BEGIN

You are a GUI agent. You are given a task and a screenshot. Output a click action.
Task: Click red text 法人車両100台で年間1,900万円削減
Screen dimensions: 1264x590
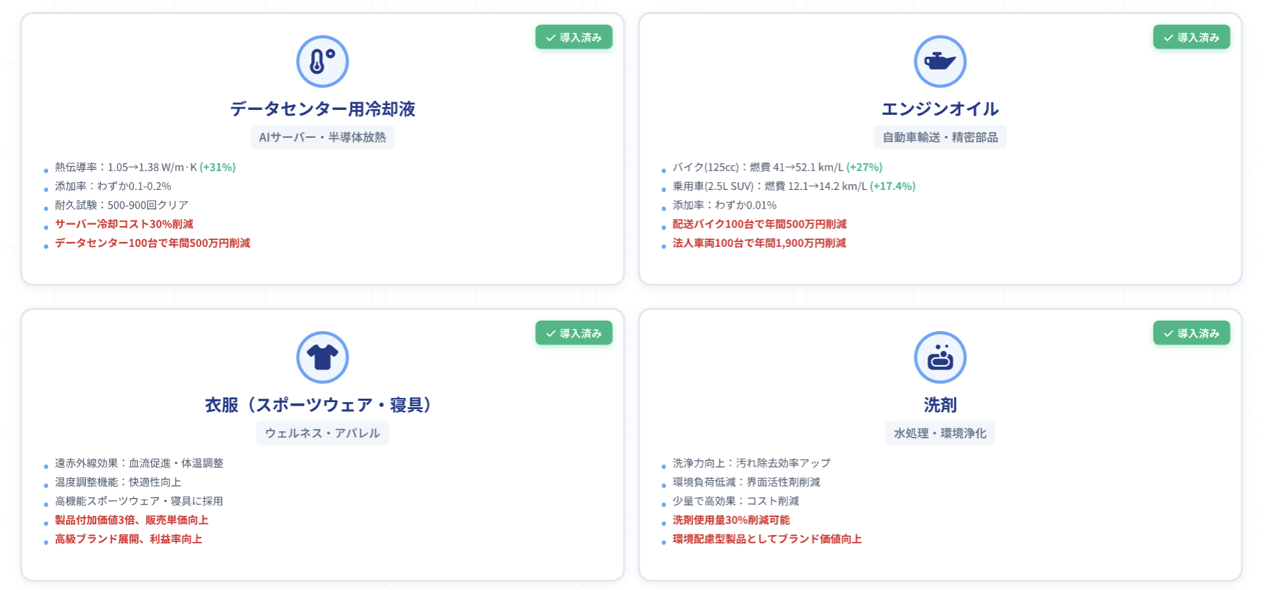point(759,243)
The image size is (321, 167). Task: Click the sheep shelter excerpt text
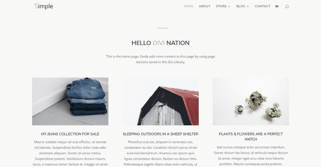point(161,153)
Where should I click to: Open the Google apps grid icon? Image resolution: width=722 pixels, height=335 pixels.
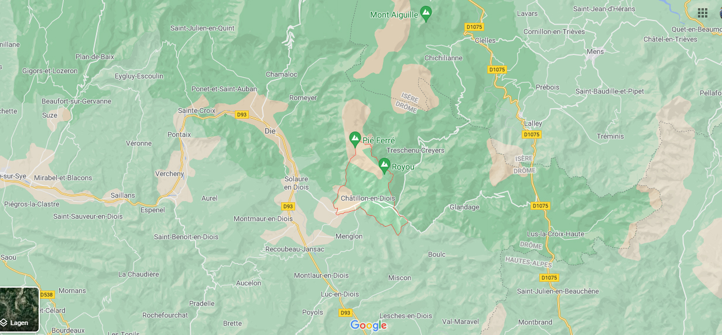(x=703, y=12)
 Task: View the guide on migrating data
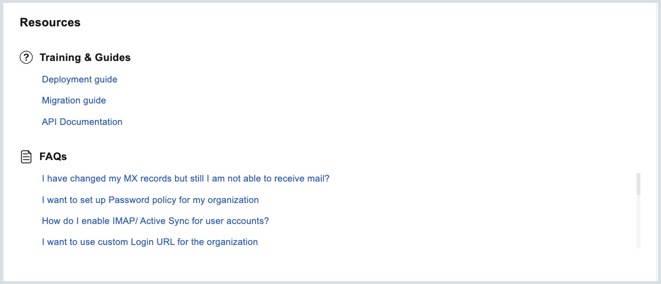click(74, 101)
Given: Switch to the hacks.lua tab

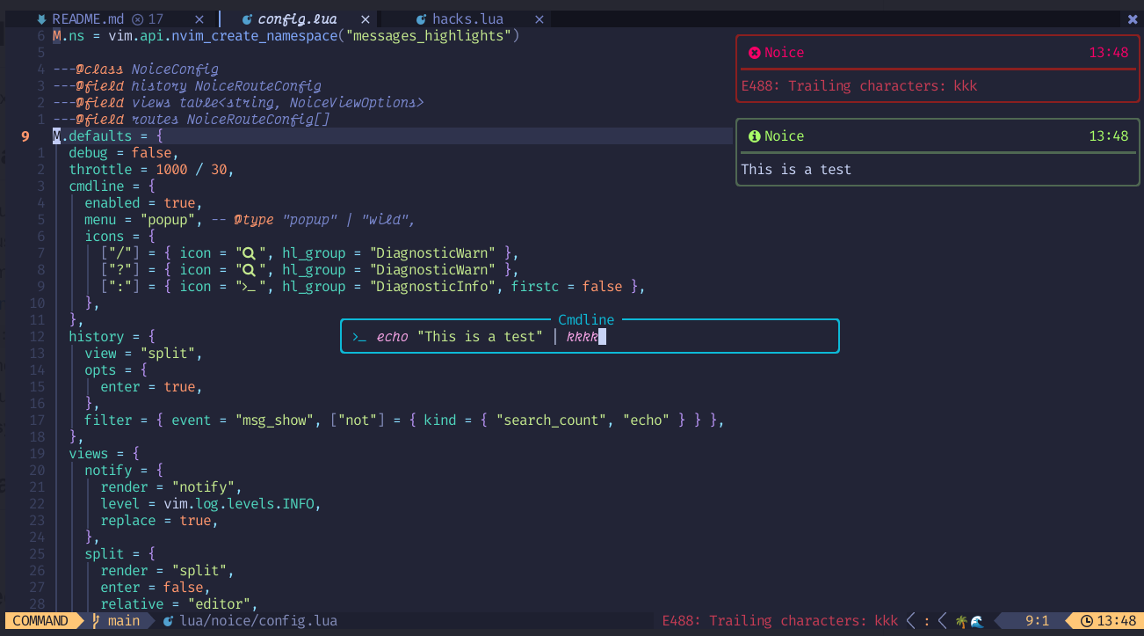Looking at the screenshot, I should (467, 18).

END

#### EXERCISE GOAL:
What is wanted is an exact copy of the lines from the line with "The image size" through the end of the records, both ends included, pictures excluded.

#### SOLUTION TO THIS PROBLEM:
The image size is (321, 167). Task: Click the sheep shelter excerpt text
point(161,153)
Where should I click to: Open the Google apps grid icon? Image resolution: width=722 pixels, height=335 pixels.
(x=703, y=12)
 Task: View the guide on migrating data
click(74, 101)
Given: Switch to the hacks.lua tab

Looking at the screenshot, I should (467, 18).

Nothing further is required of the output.